Uang Belanja, Kok, Dijatah

By nova.id, Kamis, 11 November 2010 | 17:07 WIB
Uang Belanja Kok Dijatah (nova.id)

"Tapi tentu dengan tak meninggalkan kesetaraan, ya," pesan Widyarto seraya melanjutkan, "karena kesetaraan adalah manifestasi gejala penghargaan dari masing-masing pihak kepada pasangannya." Yang perlu diingat, pada sistem dua pundi, siapapun yang lebih besar penghasilannya -tanpa terkecuali- akan menanggung keuangan keluarga lebih besar dari pasangannya.

"Jadi, kalau suami gajinya lebih besar, ia dapat menanggung biaya pengeluaran yang besar-besar, seperti rekening telepon, asuransi mobil, uang pangkal masuk sekolah anak-anak, perbaikan rumah, dan sebagainya. Sedangkan istri yang membayar iuran sekolah anak, belanja sehari-hari maupun gaji pembantu." Begitu pula sebaliknya kalau istri yang lebih besar penghasilannya.

Untuk memperlancar komunikasi, saran Widyarto, alat bantu seperti white board bisa digunakan sebagai media komunikasi antara suami-istri ataupun dengan anggota keluarga lain. Misalnya, untuk menyampaikan pesan kepada suami bahwa perlu dibelikan lagi satu tabung gas sebagai cadangan. Tentunya pesan tersebut dapat dibaca oleh semua anggota keluarga agar dapat saling mengingatkan.

PUNDI KETIGA DAN SETERUSNYA

Kalau sistem dua pundi sudah sukses, selanjutnya suami-istri bisa menciptakan pundi ketiga. "Pundi ketiga merupakan gabungan sisa uang pada pundi milik masing-masing. Jadi, sifatnya sama dengan tabungan, lebih banyak uang yang masuk," jelas Widyarto.

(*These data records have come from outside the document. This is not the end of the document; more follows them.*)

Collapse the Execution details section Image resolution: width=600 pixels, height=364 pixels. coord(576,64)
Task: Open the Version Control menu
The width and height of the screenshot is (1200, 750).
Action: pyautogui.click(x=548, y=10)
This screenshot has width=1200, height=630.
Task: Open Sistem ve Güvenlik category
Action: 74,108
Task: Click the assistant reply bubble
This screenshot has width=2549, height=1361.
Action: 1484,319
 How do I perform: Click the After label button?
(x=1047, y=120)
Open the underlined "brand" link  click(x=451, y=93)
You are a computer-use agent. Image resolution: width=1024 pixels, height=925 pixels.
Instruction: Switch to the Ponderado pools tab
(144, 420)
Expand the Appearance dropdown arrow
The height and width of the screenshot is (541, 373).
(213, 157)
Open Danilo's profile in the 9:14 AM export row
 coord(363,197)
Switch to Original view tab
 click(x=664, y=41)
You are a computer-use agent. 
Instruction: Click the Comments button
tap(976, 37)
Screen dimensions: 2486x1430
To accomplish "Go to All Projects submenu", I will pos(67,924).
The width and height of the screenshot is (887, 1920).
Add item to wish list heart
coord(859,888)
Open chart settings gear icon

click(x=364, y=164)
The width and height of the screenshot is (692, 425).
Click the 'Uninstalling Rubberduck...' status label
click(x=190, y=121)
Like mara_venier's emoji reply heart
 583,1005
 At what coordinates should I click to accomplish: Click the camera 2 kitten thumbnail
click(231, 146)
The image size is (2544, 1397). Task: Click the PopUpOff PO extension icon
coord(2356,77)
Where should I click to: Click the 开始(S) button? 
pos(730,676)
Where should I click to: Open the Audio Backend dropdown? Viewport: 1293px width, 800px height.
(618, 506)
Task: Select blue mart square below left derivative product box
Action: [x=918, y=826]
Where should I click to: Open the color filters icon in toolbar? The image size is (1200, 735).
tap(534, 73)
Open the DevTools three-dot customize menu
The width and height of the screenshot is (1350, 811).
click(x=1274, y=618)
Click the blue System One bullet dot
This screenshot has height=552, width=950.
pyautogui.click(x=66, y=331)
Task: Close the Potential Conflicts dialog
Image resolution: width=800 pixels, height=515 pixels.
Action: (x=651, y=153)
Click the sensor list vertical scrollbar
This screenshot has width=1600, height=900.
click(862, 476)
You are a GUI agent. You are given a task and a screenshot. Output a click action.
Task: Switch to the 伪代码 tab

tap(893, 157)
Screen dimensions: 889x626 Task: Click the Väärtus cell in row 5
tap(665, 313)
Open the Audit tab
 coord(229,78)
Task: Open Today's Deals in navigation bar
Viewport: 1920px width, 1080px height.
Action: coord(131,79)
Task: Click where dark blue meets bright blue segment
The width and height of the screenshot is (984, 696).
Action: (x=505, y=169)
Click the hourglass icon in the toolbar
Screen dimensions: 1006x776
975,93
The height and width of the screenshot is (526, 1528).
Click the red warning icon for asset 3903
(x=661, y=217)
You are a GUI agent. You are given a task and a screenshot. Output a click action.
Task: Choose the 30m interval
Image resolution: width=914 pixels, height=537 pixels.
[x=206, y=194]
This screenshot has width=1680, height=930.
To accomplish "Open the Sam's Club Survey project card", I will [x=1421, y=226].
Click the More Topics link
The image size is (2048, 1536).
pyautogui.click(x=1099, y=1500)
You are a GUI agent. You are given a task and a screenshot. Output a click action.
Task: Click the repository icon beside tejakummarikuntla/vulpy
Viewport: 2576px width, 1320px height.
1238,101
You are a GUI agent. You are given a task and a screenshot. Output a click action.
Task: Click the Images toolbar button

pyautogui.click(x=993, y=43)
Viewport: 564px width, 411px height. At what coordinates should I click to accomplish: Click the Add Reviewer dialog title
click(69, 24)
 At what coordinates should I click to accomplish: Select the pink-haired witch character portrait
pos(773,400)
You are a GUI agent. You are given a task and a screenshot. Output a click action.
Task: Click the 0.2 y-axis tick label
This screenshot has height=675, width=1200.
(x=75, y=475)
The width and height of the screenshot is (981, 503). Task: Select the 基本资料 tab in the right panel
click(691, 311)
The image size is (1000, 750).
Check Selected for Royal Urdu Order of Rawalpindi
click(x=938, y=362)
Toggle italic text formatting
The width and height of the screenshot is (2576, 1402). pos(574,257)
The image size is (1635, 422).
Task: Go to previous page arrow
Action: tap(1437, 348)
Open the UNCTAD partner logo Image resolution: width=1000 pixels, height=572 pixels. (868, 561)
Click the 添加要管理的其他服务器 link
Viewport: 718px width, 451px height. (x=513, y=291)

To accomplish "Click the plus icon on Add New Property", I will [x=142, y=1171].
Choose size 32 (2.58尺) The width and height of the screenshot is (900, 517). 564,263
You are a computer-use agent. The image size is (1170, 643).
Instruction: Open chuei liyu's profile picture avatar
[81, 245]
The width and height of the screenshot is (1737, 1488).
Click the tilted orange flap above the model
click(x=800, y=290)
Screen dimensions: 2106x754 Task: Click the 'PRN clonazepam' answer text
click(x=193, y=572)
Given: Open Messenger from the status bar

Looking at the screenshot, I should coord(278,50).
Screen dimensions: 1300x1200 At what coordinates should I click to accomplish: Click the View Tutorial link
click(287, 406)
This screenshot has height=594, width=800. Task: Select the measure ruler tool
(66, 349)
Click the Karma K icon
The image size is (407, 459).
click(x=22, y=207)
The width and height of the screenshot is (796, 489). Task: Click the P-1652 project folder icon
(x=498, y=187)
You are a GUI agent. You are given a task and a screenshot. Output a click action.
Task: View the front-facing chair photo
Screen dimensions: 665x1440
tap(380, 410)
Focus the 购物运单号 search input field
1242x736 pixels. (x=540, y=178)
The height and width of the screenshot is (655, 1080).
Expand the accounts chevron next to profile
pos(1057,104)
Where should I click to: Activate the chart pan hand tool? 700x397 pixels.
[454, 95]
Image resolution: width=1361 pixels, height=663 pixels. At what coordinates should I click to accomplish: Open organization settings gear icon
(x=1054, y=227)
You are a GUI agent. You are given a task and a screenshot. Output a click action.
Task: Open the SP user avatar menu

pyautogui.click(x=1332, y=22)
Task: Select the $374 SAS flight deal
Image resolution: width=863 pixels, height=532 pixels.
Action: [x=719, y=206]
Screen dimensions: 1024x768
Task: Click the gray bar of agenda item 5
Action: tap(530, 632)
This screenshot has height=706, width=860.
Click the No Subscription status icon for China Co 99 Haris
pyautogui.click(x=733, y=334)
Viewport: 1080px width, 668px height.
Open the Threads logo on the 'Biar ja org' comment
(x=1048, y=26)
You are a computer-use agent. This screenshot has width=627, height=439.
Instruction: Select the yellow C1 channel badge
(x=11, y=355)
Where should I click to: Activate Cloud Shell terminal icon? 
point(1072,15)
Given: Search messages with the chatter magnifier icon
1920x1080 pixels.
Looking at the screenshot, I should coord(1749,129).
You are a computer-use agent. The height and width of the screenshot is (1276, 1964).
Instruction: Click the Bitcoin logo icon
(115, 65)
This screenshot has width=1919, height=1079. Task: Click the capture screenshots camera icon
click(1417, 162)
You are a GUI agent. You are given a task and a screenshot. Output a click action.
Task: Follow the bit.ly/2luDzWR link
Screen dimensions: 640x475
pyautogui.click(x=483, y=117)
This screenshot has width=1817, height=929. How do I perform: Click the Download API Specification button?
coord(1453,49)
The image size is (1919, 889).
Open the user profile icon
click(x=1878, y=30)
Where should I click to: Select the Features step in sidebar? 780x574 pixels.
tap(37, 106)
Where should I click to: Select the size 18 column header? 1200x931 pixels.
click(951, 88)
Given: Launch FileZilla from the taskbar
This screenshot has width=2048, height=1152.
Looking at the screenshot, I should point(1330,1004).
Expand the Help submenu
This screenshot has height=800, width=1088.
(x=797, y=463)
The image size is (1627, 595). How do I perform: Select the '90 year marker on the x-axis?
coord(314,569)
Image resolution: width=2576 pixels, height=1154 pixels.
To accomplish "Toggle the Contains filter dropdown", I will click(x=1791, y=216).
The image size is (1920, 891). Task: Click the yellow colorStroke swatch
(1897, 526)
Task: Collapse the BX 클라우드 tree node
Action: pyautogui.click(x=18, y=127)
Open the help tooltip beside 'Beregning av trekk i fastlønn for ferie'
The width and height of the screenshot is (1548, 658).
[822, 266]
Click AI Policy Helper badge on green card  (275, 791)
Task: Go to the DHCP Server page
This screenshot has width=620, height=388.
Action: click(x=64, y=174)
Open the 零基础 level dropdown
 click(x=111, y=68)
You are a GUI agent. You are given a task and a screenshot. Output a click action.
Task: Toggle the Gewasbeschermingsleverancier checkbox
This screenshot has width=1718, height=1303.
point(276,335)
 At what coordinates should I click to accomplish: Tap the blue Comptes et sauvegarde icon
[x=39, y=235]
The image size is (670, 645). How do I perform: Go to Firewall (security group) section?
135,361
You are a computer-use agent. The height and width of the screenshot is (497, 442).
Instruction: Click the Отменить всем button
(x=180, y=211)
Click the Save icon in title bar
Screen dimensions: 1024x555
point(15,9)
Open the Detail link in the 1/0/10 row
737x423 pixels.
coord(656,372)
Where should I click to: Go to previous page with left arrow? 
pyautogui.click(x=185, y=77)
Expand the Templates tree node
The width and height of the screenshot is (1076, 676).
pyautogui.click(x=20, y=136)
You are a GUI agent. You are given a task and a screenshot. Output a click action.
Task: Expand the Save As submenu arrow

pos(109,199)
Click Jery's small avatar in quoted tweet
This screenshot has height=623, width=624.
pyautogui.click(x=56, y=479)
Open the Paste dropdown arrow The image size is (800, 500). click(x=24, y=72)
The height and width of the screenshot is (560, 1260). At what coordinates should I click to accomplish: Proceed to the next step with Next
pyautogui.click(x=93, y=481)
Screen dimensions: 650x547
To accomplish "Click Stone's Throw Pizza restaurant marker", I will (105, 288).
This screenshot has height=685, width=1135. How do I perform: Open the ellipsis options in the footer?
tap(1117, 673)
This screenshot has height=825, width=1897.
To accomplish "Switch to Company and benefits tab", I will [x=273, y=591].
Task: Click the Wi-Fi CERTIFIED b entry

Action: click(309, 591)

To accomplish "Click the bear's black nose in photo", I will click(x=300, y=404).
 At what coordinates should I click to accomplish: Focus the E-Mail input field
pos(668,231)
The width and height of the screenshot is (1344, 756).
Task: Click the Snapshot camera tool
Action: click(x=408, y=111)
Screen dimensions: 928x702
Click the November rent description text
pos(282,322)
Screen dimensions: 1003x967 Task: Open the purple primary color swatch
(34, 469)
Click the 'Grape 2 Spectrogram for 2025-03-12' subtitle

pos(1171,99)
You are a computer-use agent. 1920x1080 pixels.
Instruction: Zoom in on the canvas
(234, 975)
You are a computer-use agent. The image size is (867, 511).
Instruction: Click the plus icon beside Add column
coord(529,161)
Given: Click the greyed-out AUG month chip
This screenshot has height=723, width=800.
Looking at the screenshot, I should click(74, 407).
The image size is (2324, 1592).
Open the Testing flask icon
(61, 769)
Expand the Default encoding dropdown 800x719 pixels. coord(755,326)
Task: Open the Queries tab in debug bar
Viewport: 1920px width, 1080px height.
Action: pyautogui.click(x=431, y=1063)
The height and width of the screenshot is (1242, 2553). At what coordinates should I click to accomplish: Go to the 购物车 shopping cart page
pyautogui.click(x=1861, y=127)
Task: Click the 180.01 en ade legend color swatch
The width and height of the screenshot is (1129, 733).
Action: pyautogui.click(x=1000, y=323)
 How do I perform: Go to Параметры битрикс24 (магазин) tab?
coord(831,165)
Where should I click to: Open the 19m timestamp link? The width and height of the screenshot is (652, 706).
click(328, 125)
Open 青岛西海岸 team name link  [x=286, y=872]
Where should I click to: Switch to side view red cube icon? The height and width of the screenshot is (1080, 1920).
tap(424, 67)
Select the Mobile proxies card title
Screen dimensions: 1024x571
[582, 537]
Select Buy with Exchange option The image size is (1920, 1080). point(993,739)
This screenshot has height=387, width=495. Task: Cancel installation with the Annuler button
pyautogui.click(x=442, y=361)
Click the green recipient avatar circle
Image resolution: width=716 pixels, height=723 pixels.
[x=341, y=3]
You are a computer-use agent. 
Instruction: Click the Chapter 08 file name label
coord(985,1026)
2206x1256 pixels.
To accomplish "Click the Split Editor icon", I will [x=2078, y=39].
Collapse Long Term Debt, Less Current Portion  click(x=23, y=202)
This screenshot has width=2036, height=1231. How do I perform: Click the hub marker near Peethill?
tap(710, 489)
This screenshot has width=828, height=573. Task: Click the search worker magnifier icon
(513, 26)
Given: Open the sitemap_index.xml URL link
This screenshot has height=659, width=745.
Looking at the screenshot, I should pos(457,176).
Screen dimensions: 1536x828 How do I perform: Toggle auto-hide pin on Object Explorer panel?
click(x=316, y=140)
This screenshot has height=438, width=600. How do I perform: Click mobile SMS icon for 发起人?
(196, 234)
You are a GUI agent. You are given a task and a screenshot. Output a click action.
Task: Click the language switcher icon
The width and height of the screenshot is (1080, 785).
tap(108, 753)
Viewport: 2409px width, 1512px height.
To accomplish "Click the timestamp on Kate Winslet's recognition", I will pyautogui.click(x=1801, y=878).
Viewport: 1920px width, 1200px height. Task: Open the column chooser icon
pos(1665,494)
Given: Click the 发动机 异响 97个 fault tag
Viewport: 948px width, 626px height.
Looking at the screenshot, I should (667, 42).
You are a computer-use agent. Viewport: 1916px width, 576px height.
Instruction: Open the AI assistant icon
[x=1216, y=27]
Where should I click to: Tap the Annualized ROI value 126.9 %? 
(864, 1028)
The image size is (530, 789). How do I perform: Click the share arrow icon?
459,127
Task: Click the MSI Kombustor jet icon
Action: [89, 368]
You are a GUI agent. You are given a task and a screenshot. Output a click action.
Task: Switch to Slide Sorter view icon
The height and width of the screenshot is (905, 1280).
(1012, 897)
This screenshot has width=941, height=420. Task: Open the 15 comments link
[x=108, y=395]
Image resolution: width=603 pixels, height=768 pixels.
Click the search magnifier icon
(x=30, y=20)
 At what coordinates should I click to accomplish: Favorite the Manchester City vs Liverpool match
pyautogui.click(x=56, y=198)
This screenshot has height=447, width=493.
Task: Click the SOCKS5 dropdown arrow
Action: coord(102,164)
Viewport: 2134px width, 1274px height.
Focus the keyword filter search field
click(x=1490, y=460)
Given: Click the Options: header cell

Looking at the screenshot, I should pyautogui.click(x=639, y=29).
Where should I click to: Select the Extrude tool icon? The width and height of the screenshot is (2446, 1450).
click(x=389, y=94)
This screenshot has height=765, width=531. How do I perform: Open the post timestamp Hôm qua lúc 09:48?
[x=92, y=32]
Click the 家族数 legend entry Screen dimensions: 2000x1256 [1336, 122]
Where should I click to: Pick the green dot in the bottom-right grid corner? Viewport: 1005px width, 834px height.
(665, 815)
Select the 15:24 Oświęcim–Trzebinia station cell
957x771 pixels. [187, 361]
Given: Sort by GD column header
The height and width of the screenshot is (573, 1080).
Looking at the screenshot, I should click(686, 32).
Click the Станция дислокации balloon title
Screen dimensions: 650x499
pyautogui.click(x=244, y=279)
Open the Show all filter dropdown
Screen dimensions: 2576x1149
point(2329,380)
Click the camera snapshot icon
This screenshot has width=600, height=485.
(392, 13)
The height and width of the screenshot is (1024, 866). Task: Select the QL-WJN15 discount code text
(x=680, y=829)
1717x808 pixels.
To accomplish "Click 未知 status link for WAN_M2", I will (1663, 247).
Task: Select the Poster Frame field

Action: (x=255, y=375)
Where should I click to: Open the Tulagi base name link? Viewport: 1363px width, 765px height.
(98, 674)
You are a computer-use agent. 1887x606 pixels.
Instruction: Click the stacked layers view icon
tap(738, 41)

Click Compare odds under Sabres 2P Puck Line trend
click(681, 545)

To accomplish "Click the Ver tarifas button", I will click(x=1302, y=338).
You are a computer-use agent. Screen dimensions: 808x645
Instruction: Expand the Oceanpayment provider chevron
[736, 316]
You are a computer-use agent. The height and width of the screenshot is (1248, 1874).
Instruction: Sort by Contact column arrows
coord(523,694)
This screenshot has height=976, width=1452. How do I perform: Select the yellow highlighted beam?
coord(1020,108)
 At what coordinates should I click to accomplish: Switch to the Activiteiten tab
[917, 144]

Dari pundi ketiga dapat pula direncanakan pengeluaran lain, misalnya, untuk berlibur sekeluarga ke Bali. Jika penghasilan suami dan istri, seiring dengan waktu terus bertambah, maka dapat diciptakan pundi keempat, kelima, dan seterusnya sebagai tempat menabung untuk pengeluaran yang cukup besar dan bersifat jangka panjang. Misalnya, ada rencana merenovasi rumah, ingin mengganti mobil, dan sebagainya yang perlu waktu relatif lama untuk mengumpulkan dananya. Ternyata enggak sulit-sulit amat, ya, Pak-Bu, mengelola keuangan keluarga. Asalkan kita mau saling terbuka mengenai gaji masing-masing dan percaya dalam pengelolaannya. Tentunya yang ditunjuk sebagai "menteri keuangan" juga harus bisa dipercaya, lo.

MENGANDALKAN ISTRI

  

Ada, lo, suami yang tak mau ikut berperan dalam keuangan keluarga lantaran istrinya sudah bekerja. Jadi, istrilah yang membiayai seluruh kebutuhan rumah tangga dengan gajinya, sementara si suami menggunakan seluruh gajinya untuk kebutuhannya sendiri. Si suami juga enggak mau peduli bila istrinya mengalami kekurangan uang, sehingga si istri harus berjuang sendiri untuk menutupi kekurangan tersebut dengan pinjam sana-sini. Suami model ini, menurut Widyarto, sewaktu kecil kurang mendapatkan pendidikan tentang berbagi dan bagaimana menghargai wanita. "Setelah menikah, walaupun sudah berpenghasilan, tanggung jawabnya cenderung kurang dalam menopang kebutuhan keluarganya dan lebih mengandalkan istrinya dalam membiayai kebutuhan keluarganya." Hal ini tentunya membuat hubungan suami-istri jadi tak harmonis. Komunikasi pun bisa enggak ada. Masalah anak-anak, misalnya, semuanya seolah-olah hanyalah urusan istri semata. Bila keadaan ini berlarut-larut, bukan tak mungkin si istri akhirnya mengajukan gugat cerai kepada sang suami. Nah, bila Anda yang menjadi istri tersebut, saran Widyarto, mintalah pertolongan kepada sanak keluarga untuk dapat menasihati suami. Misalnya, kepada mertua. Atau, bila perlu dapat juga meminta bantuan kepada ahli agama semisal ulama.

DEMI HARGA DIRI, PRIA PERLU "UANG LELAKI"

  

Sering, kan, mendengar istilah "uang lelaki"? Menurut Widyarto , para suami biasanya memang membutuhkan "uang lelaki" untuk kegiatannya di luar rumah. "Kadang, suami, kan, juga perlu mentraktir untuk membina network dengan teman-temannya atau untuk menjaga harga dirinya. Nah, ini, kan, tentunya membutuhkan biaya," tuturnya. Jadi, sepanjang jelas ketahuan digunakannya untuk apa saja, "uang lelaki" masih bisa ditolerir. "Asal jangan buat berselingkuh saja, ya!" tukas Widyarto.

Selain itu, "uang lelaki" sebaiknya juga tak berasal dari gaji atau penghasilan tetap lainnya, karena dikhawatirkan akan menganggu keuangan rumah tangga. "Bila suami tak punya penghasilan sampingan, diskusikan dengan istri untuk membahas masalah tersebut," anjurnya.